──────── QUOTED TEXT

Churchill Between the Wars
Churchill, who had been appointed Colonial Secretary,
invented two client kingdoms, Transjordan and Iraq, both
artificial and unstable states. Churchill's aim of course was
not liberty for oppressed peoples, as his admirers like to claim
for him, but for Britain to dominate the Middle East to ensure
that the oil wells of Iraq and the Persian Gulf were securely in
British hands.
The Crash
of 1929
In 1924, Churchill rejoined the Conservative party and was
made Chancellor of the Exchequer, where he returned Britain to
the gold standard but didn't account for the British governments
wartime inflation, which consequently severely damaged exports
and ruined the good name of gold. But, of course, Churchill
cared nothing for economic ideas. What interested him was only
that the pound would be as strong as in the days of Queen
Victoria, that once more the pound would "look the dollar in the
face." The consequences of this decision had a far-reaching and
disastrous impact on western civilization and the consequent
appeal of socialism, Nazism and communism: the Crash of 1929.

────────────────
──────── DATA PROVIDED

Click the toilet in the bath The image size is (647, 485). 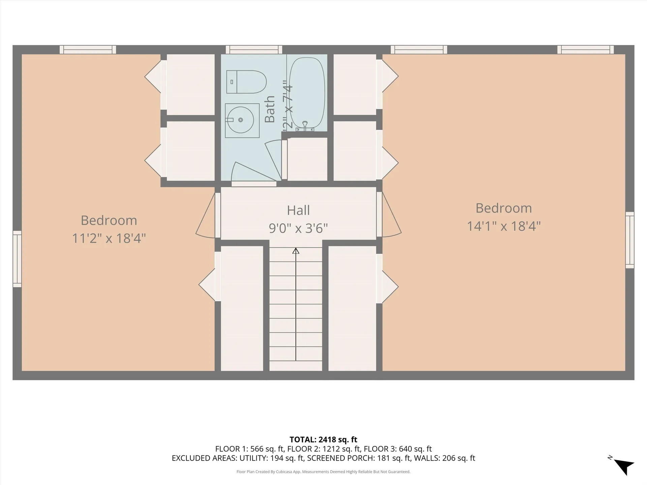[246, 82]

────────────────

WHAT YOU HAVE TO DO. Reproduce word for word the part of the Churchill passage above that runs between "Churchill Between the" and "British hands.", inclusive.

CORRECT RESPONSE.
Churchill Between the Wars
Churchill, who had been appointed Colonial Secretary,
invented two client kingdoms, Transjordan and Iraq, both
artificial and unstable states. Churchill's aim of course was
not liberty for oppressed peoples, as his admirers like to claim
for him, but for Britain to dominate the Middle East to ensure
that the oil wells of Iraq and the Persian Gulf were securely in
British hands.